O que é interessante – e isso é algo sobre o que escrevo no meu livro  – é que quanto mais tempo eu estava lá, mais crítico eu ia me tornando em relação ao Brasil. Porque o país, ou o Rio de Janeiro, são algo impressionante quando se vê pela primeira vez, quando se vive lá nos primeiros meses ou anos. E quanto mais eu vivia o cotidiano, quanto eu lutava contra esses problemas cotidianos, mais crítico eu ficava em relação ao Brasil.

Em relação à política e à economia, na sua opinião, o Brasil ainda consegue se recuperar, sair da UTI?

O Brasil tem que se recuperar. É um país tão rico e tem tantas possibilidades. É preciso que se aplique os tratamentos certos. É preciso combater a corrupção, combater a burocracia, combater o famoso custo Brasil, e atrair mais investimentos. Acredito que o Brasil tenha muito potencial. E o país mostrou nos anos passados que tem potencial, mas então veio a crise, a corrupção e tudo foi embora. Não acredito que venha a ser fácil. Mas o Brasil precisa, antes de tudo, de estabilidade política, talvez de uma reforma do sistema político. O Brasil precisa também de reformas econômicas. O problema é que, mais uma vez, os pobres é que serão afetados.

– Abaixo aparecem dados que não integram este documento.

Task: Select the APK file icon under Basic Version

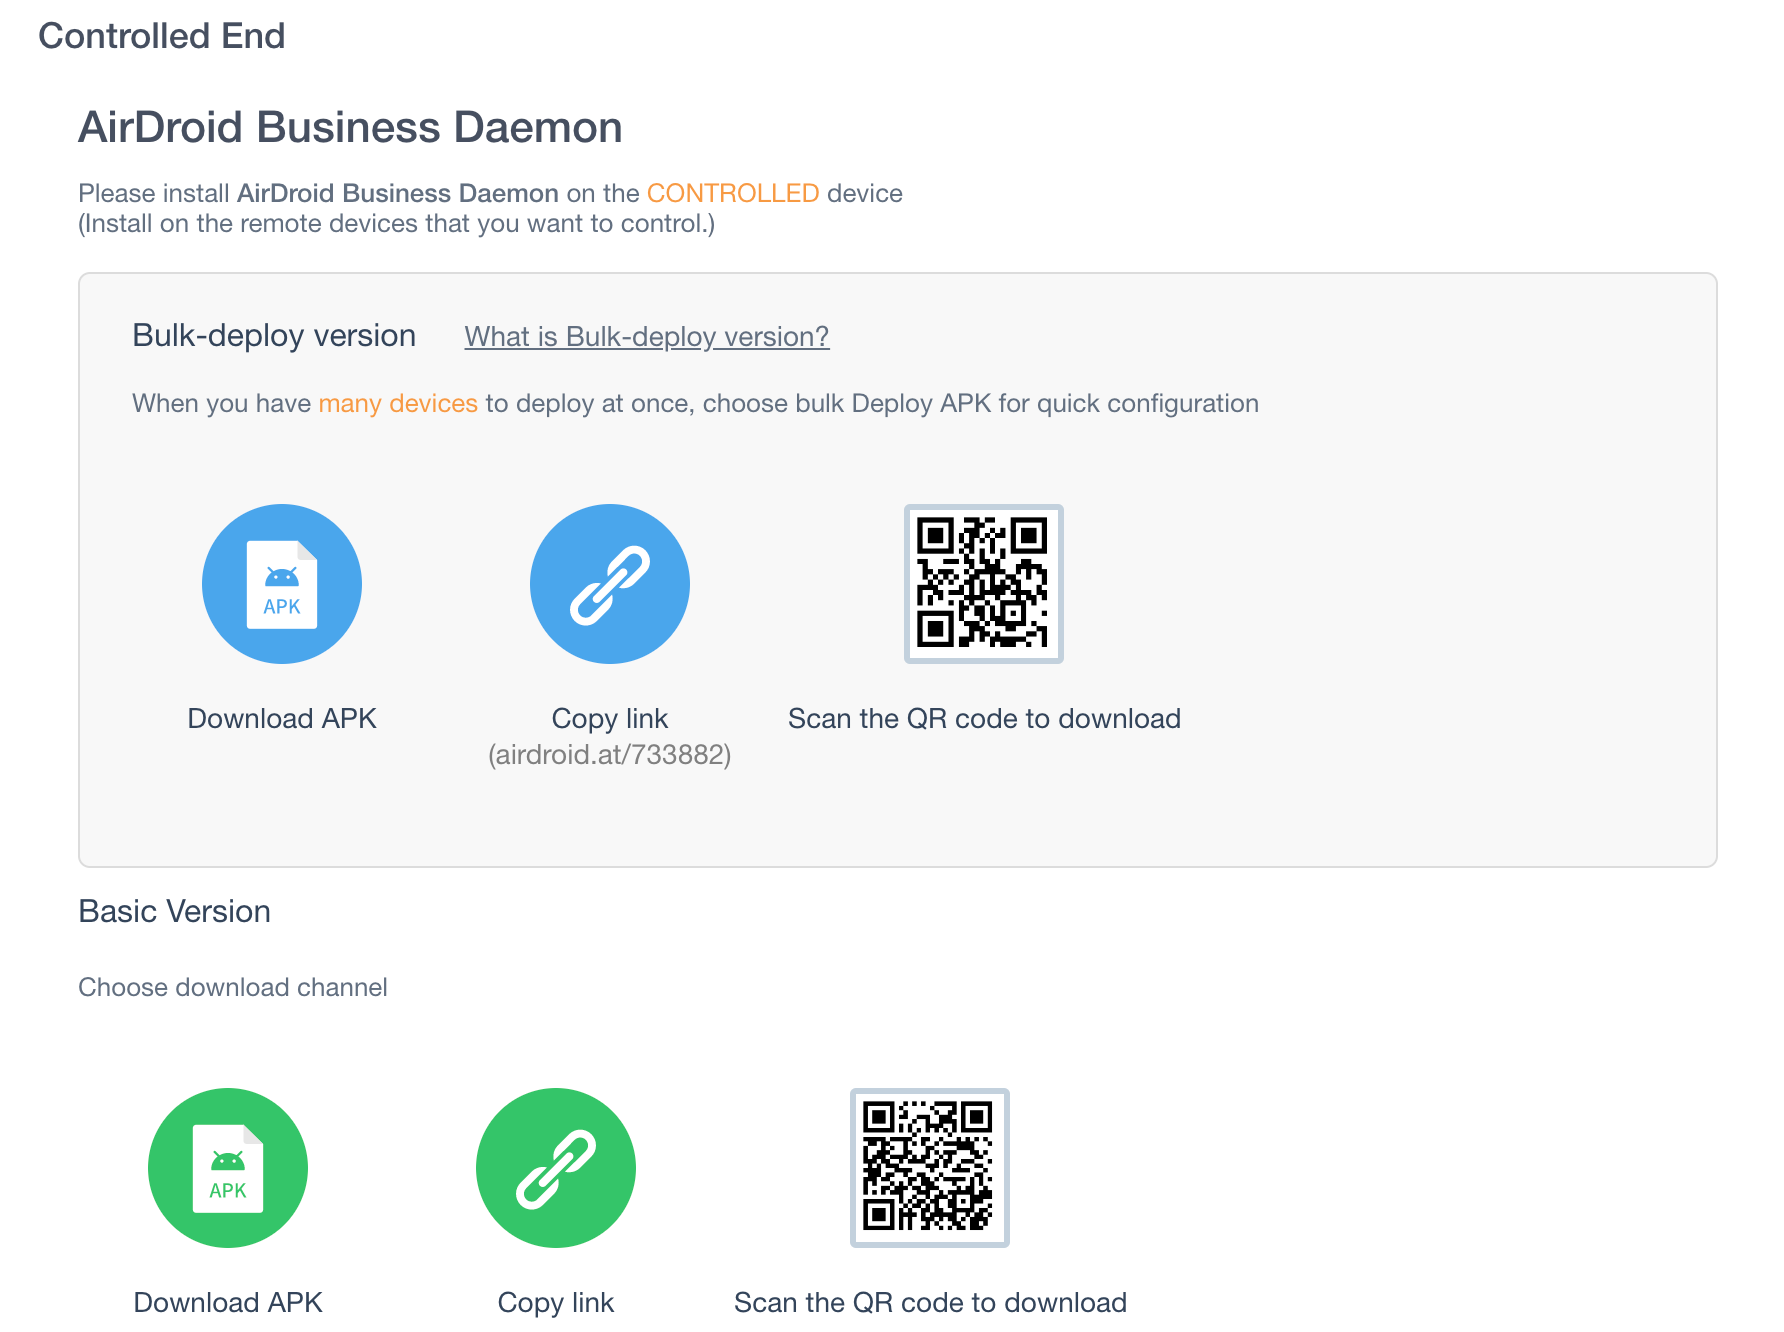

O mais importante, entretanto, é que o Brasil precisa de uma classe política que esteja realmente interessada no bem comum e no bem do país e não somente no próprio interesse e no de sua família. E esse é o grande problema. Sem isso, talvez o Brasil não consiga se recuperar. Acho que ainda vai demorar um tempo e que não vai ser fácil. E está totalmente em aberto o que acontecerá politicamente e o como as próximas eleições vão ocorrer. É muito difícil se prever.